-- Opening Marker --

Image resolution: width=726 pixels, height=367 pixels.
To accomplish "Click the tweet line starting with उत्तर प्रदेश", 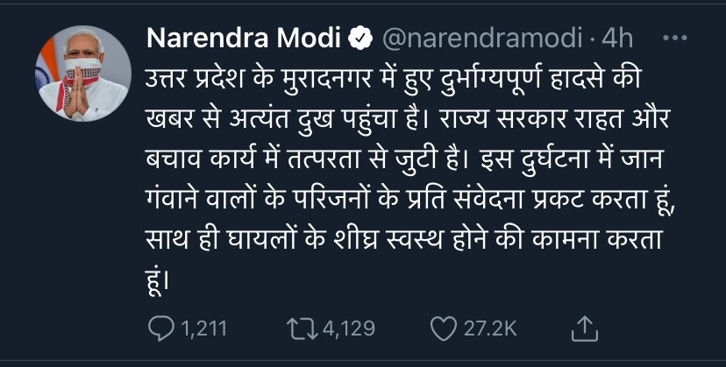I will (x=392, y=80).
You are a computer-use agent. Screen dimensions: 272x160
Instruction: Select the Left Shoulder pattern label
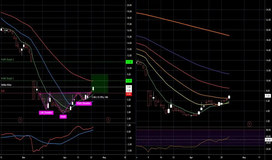[46, 113]
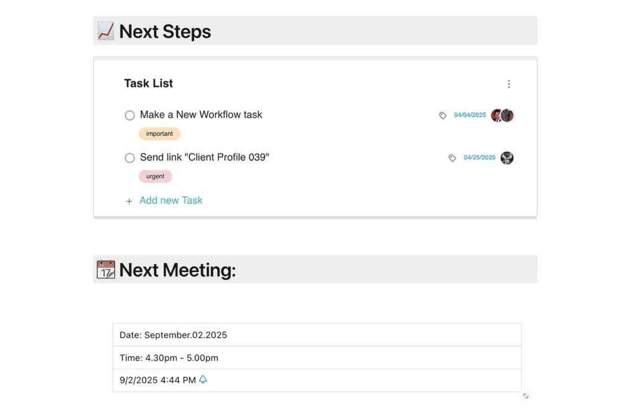Open the Task List three-dot options menu
The width and height of the screenshot is (635, 411).
click(508, 84)
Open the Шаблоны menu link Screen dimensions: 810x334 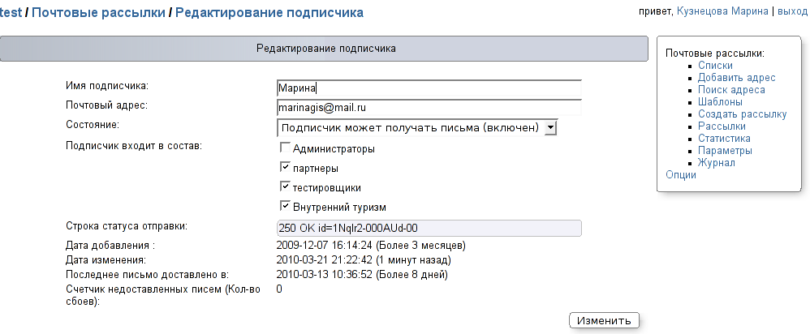click(x=720, y=101)
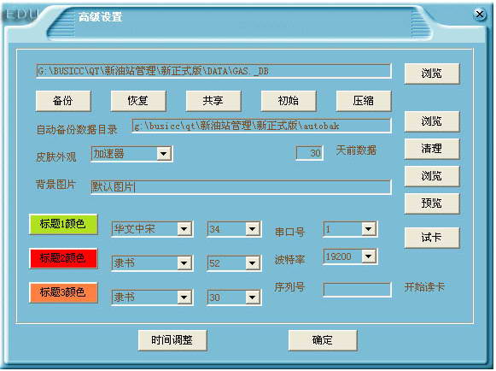Click the 预览 preview button

[432, 203]
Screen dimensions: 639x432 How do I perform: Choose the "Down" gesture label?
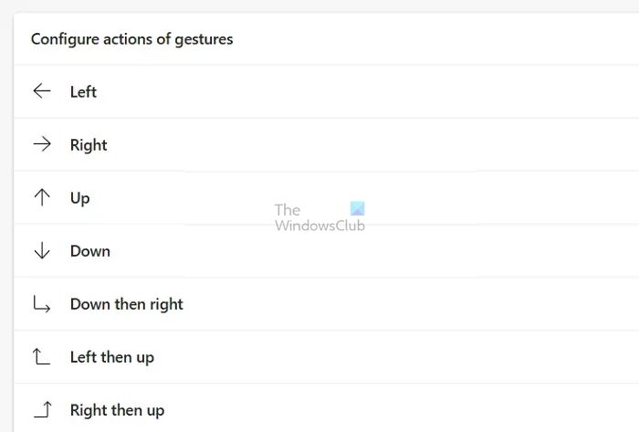tap(90, 250)
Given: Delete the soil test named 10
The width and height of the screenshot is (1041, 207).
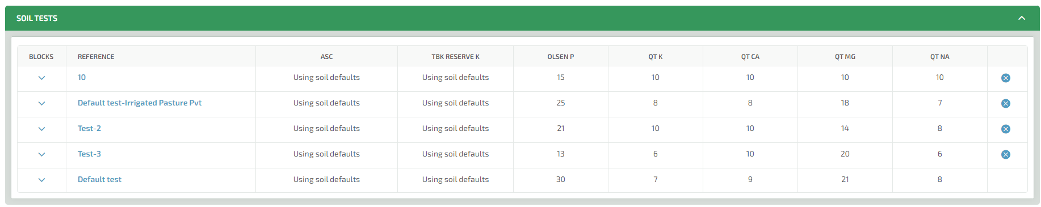Looking at the screenshot, I should point(1005,78).
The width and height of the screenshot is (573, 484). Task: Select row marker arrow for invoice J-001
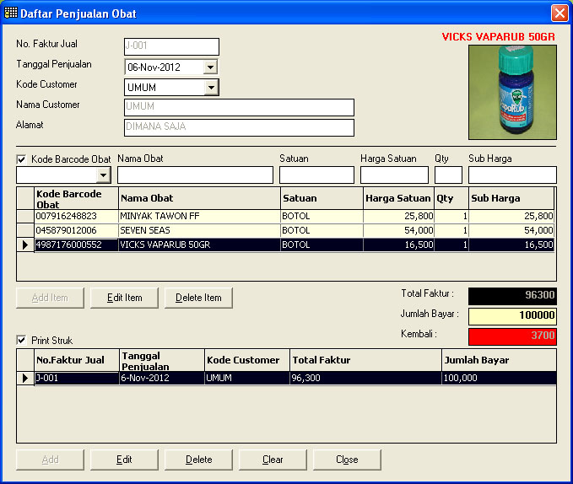click(x=24, y=378)
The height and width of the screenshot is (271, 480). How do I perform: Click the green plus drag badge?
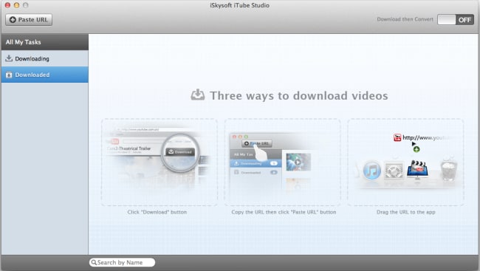(x=416, y=149)
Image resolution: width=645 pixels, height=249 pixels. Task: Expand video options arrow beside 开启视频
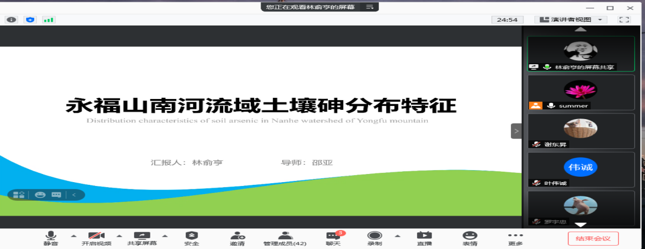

-- Closing Marker --

■ DIRECTIONS
Copy exactly, with no pictures, the lines from the line containing "The width and height of the screenshot is (573, 484)." through the last line of the records above.

■ SOLUTION TO THE EXERCISE
The width and height of the screenshot is (573, 484). Task: Select row marker arrow for invoice J-001
click(x=24, y=378)
The height and width of the screenshot is (271, 480). How do I perform: Click the green plus drag badge?
(x=416, y=149)
Image resolution: width=645 pixels, height=249 pixels. Task: Expand video options arrow beside 开启视频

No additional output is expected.